Effects of In Vivo Doxorubicin Treatment on Skeletal Muscle Function

Abstract

It is well known that the chemotherapy drug doxorubicin (DOX) is associated with a dose dependent cardiotoxicity, and thus the primary focus of DOX-induced side effects has been the heart. However, there is evidence that DOX also imparts a negative effect on skeletal muscle, but at this point, the nature of this DOX-induced myotoxicity is currently unknown. PURPOSE: To investigate the effects of varying in vivo DOX doses on skeletal muscle function. METHODS: Male rats were randomly assigned to receive 10 mg/kg DOX (DOX1), 12.5 mg/kg DOX (DOX2), 15 mg/kg DOX (DOX3), or control vehicle (CON). Five days following injections, animals were anesthetized and the soleus and extensor digitorum longus (EDL) muscles were excised for ex vivo muscle function analysis.
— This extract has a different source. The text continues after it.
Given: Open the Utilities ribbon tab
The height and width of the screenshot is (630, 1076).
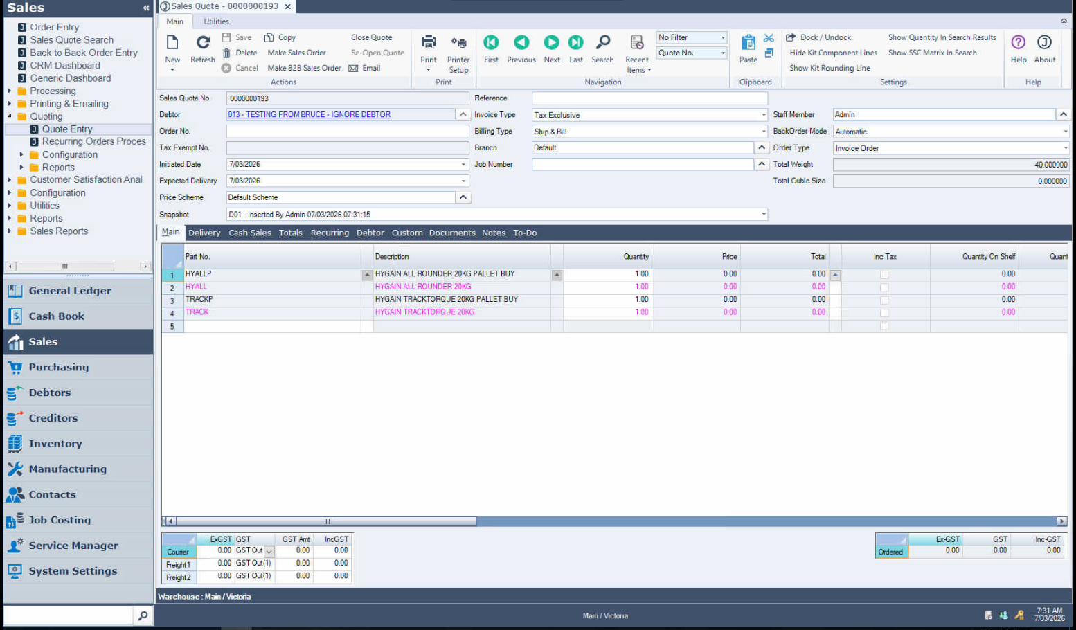Looking at the screenshot, I should point(216,21).
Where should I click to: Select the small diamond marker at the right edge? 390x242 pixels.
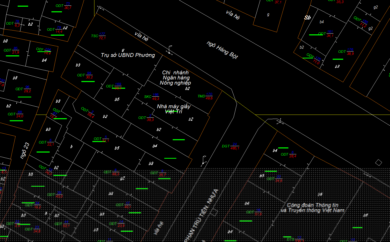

Muscles were maintained in 37°C oxygenated Krebs buffer, and the proximal end of the muscle was mounted to a stationary glass hook while the distal end was affixed to an isometric force transducer. Maximal twitch contraction properties and fatigue rates were determined for all muscles using field stimulating platinum electrodes. RESULTS: Maximal twitch force was significantly reduced in solei from DOX2 and DOX3 when compared to controls (-60% and -72%, respectively, p<0.05). Likewise, DOX2 and DOX3 solei possessed a significantly lower maximal rate of force production (-64% and -72%, respectively, p<0.05) and maximal rate of force decline (-52% and -59%, respectively, p<0.05) when compared to CON. Only EDL muscles from DOX3 possessed significantly different maximal twitch force, maximal rate of force production, and maximal rate of force decline when compared to CON (-67%, -72%, and -60%, respectively, p<0.05). Using a 100 s fatigue protocol, fatigue rate pattern differences were observed in the solei only. Whereas CON solei produced less force than baseline at 70 seconds, DOX1, DOX2, and DOX3 all produced less force than baseline at 30 seconds. CONCLUSIONS: DOX treatment altered muscle function in a dose-dependent manner, and the effects were more profound in the soleus than the EDL. Skeletal muscle dysfunction may, therefore, be contributing to the fatigue experienced by cancer patients receiving DOX which suggests that approaches aimed at minimizing DOX-induced side effects should also target skeletal muscle.